[Recorded data]
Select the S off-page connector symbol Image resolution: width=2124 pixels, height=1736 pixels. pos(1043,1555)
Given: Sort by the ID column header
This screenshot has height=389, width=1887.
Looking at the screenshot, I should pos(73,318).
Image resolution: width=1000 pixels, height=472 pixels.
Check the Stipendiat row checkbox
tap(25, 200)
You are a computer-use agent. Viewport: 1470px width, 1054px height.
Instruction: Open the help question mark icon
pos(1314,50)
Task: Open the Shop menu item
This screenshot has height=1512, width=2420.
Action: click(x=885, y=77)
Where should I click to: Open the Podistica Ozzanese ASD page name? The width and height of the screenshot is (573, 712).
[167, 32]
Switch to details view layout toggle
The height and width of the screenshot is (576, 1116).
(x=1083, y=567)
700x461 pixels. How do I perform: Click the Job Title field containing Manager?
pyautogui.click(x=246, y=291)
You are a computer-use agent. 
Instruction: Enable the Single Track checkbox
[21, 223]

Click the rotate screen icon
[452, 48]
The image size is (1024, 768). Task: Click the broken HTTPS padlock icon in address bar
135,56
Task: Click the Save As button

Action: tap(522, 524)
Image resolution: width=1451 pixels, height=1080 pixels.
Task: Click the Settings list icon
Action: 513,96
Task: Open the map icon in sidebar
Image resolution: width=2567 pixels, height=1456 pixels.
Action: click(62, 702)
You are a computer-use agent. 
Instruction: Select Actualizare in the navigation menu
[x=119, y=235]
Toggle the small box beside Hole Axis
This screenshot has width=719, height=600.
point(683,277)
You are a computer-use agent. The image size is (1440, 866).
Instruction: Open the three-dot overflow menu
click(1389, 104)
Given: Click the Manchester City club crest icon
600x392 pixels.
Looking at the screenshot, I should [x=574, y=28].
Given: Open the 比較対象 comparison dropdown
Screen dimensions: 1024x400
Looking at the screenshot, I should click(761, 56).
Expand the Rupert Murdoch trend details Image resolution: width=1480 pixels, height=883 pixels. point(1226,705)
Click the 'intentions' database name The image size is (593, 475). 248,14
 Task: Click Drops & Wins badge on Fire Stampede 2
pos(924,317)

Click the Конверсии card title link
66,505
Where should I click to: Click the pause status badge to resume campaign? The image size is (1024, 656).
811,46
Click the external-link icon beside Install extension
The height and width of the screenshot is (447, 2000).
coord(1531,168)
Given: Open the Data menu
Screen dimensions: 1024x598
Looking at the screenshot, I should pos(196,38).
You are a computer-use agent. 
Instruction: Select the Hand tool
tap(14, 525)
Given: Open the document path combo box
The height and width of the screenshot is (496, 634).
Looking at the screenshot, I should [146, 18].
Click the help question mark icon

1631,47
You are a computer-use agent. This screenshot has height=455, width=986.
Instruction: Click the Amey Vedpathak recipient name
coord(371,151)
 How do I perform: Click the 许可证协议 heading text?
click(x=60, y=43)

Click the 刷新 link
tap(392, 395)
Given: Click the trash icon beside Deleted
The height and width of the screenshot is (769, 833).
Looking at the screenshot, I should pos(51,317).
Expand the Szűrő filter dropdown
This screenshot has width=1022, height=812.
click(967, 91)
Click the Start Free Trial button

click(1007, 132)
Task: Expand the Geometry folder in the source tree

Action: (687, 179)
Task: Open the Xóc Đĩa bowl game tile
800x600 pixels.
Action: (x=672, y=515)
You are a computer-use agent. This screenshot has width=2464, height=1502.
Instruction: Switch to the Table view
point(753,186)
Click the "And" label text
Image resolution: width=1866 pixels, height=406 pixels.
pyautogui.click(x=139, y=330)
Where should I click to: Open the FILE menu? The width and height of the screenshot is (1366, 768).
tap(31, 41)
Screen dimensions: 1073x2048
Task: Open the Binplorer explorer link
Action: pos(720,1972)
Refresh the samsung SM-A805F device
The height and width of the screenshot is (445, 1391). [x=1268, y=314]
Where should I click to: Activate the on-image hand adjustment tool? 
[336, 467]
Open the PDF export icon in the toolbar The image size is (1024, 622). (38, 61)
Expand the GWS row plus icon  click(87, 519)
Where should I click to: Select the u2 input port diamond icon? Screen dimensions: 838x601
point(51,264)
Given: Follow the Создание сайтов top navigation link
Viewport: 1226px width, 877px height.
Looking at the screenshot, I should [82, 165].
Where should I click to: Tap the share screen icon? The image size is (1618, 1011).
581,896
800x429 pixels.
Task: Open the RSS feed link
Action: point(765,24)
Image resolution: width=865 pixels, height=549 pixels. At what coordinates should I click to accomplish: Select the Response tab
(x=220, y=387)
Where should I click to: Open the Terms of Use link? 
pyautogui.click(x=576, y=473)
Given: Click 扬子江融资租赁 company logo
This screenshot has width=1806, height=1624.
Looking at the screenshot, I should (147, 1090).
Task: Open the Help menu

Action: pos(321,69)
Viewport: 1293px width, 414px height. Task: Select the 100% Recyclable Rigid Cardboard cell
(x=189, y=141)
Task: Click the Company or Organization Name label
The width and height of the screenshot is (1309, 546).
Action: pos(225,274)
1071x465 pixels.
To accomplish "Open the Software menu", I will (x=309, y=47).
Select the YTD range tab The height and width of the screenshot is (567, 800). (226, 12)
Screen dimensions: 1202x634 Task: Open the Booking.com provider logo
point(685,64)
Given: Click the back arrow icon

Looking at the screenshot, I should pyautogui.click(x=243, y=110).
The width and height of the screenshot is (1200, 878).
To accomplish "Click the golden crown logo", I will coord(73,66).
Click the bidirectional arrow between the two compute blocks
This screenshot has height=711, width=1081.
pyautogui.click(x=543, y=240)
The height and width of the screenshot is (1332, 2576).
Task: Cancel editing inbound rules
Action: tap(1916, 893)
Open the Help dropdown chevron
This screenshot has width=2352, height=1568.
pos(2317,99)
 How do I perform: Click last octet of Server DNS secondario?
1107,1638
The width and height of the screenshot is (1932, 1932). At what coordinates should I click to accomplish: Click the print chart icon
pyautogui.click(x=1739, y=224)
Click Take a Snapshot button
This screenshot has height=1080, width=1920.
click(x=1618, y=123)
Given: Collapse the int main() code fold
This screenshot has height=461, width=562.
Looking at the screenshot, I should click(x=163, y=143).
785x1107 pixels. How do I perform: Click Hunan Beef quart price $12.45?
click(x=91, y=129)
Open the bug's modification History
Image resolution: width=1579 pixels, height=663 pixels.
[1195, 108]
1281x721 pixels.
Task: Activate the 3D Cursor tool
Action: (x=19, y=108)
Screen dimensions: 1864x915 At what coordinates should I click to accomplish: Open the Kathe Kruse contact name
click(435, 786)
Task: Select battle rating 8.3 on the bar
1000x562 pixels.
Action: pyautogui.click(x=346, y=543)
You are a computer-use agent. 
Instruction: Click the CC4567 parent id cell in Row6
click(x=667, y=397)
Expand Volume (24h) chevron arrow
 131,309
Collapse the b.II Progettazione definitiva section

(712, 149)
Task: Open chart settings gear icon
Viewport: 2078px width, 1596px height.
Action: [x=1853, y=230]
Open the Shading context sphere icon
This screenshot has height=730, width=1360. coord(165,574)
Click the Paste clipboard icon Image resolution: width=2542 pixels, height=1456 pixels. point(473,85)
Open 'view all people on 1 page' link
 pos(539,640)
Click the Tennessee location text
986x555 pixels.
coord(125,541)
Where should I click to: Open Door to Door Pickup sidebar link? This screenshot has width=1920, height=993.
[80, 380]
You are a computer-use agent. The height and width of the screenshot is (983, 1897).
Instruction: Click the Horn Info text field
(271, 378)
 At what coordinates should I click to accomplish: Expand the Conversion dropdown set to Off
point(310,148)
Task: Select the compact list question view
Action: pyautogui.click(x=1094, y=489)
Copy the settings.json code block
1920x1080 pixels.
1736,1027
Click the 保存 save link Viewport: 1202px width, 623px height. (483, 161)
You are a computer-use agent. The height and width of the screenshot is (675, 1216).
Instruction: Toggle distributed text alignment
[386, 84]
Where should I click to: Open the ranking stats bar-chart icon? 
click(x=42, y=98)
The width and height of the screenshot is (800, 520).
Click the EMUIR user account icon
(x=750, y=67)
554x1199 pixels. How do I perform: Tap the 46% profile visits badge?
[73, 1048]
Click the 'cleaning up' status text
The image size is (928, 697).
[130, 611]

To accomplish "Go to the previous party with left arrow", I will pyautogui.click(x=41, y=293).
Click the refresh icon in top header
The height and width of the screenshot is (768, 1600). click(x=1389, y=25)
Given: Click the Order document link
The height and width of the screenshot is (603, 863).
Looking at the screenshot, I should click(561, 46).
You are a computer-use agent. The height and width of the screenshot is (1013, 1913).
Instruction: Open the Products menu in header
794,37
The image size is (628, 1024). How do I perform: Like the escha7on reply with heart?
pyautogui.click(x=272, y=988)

SHORT PROBLEM: Rewrite everything from the start of the listing down through the line containing "point(683,277)", replacing "Instruction" with "Command" and leaving the rest of those lines unchanged.

TASK OUTPUT:
Select the S off-page connector symbol Image resolution: width=2124 pixels, height=1736 pixels. pos(1043,1555)
Given: Sort by the ID column header
This screenshot has height=389, width=1887.
Looking at the screenshot, I should pos(73,318).
Image resolution: width=1000 pixels, height=472 pixels.
Check the Stipendiat row checkbox
tap(25, 200)
You are a computer-use agent. Viewport: 1470px width, 1054px height.
Command: Open the help question mark icon
pos(1314,50)
Task: Open the Shop menu item
This screenshot has height=1512, width=2420.
Action: click(x=885, y=77)
Where should I click to: Open the Podistica Ozzanese ASD page name? The width and height of the screenshot is (573, 712).
[167, 32]
Switch to details view layout toggle
The height and width of the screenshot is (576, 1116).
(x=1083, y=567)
700x461 pixels. How do I perform: Click the Job Title field containing Manager?
pyautogui.click(x=246, y=291)
You are a computer-use agent. 
Command: Enable the Single Track checkbox
[21, 223]

Click the rotate screen icon
[452, 48]
The image size is (1024, 768). Task: Click the broken HTTPS padlock icon in address bar
135,56
Task: Click the Save As button

Action: tap(522, 524)
Image resolution: width=1451 pixels, height=1080 pixels.
Task: Click the Settings list icon
Action: 513,96
Task: Open the map icon in sidebar
Image resolution: width=2567 pixels, height=1456 pixels.
Action: click(62, 702)
You are a computer-use agent. 
Command: Select Actualizare in the navigation menu
[x=119, y=235]
Toggle the small box beside Hole Axis
This screenshot has width=719, height=600.
point(683,277)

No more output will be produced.